AI in Banking: Where We Stand
The day-to-day operations in many banks are still far from truly intelligent. To move forward, banks need three core competencies:
1. Generating Insights from Big Data
This involves using multidimensional data tagging and machine learning models for segmentation and prediction. Surprisingly, many banks don't realize how much detail is needed in data tagging and modeling to unlock value in wealth management.
In our experience working with small and medium-sized banks, we've noticed two distinct groups: customers who naturally purchase products and those who need to be convinced through marketing. By separately modeling each group, we can identify their unique behaviors. This detailed approach leads to a better understanding of customer needs and more effective marketing strategies.
2. Building a Data-Driven Marketing Strategy Framework
The key is to segment customers based on specific business goals and build a complex indicator system to track performance. The idea is to identify key indicators and then design and optimize tasks around them. This can be challenging, but it helps focus resources on what matters most.
Operational teams frequently ask themselves issues like: "Should I concentrate on retaining new customers or those who were active in the past two weeks, with the goal to increase daily active users?" A solid structure that is based on data can provide practical solutions to these problems.
3. Harnessing the Power of AI
AI represents the pinnacle of human ingenuity, and banks are eager to harness its potential. But can the productivity created by AI be quantified? Yes, it can. At Dyna.Ai, we've explored this uncharted territory, and our AI-powered systems can account for 70% of the total capacity in some banks' operations. That's huge!
Dyna Athena VoiGPT is particularly effective due to its high speech recognition accuracy, reaching over 99%. The VoiceGPT based on large pre-trained models employs the Transformer architecture from deep learning, and integrates key technologies such as Natural Language Processing (NLP), Automatic Speech Recognition (ASR), and Text-to-Speech (TTS) for its development.
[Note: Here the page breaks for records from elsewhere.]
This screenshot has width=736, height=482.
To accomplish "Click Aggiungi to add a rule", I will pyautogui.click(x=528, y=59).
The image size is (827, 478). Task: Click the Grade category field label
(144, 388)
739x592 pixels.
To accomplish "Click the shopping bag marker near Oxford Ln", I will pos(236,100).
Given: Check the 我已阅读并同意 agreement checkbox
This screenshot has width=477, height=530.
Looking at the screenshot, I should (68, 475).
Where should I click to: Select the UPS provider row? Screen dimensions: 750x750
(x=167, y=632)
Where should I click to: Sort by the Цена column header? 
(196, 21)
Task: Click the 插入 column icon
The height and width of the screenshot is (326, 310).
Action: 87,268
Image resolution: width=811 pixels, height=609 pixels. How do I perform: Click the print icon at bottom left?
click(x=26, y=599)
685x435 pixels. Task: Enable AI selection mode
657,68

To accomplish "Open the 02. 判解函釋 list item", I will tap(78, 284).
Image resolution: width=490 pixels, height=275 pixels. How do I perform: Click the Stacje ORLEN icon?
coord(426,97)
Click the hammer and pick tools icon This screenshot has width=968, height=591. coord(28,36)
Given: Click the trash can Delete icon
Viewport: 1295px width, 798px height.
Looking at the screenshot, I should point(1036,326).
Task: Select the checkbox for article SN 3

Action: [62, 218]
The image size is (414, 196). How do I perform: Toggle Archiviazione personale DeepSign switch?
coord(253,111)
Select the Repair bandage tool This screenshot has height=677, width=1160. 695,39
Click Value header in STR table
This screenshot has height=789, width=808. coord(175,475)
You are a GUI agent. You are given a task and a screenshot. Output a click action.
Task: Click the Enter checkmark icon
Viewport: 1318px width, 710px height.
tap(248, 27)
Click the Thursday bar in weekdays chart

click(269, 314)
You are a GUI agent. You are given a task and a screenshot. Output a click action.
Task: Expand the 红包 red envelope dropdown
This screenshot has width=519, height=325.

We employ a variety of measures to address the issue of large model hallucinations, including the use of RAG (Retrieval Augmented Generation) technology to connect contextual information, thereby enhancing our ability to accurately discern customer intentions. Furthermore, our model is specifically developed for vertical industries, having undergone extensive customization to incorporate a wealth of industry-specific knowledge while excluding broad information that holds little practical value within the industry. Consequently, we are able to reduce the incidence of hallucinations to an exceedingly low level.
The majority of large language models (LLMs) are generic, with parameter counts typically numbering in the hundreds of billions, and rarely less than 70 billion. The inference computation time for these models is proportional to the square of their parameter count, leading to a general response time of over 3 seconds for generic LLMs. When incorporating speech, video, or lip-sync simulation, this latency can easily exceed 5 seconds.
To optimize performance, we distill large models with hundreds of billions of parameters, eliminating much of the generic world knowledge that bears minimal relevance to our industry focus. This process reduces our model's parameter size to a range of 10 to 30 billion. As a result, we are capable of delivering responses within 0.5 to 1 second, significantly enhancing user experience and operational efficiency.
Conclusion
To break through the "unmanned area" of wealth management, banks need these three competencies. The good news is that some banks are already leading the way with advanced methodologies and digital management practices. But there's always room for improvement, especially in areas like data richness, intelligent operational agility, and customer touchpoint channels.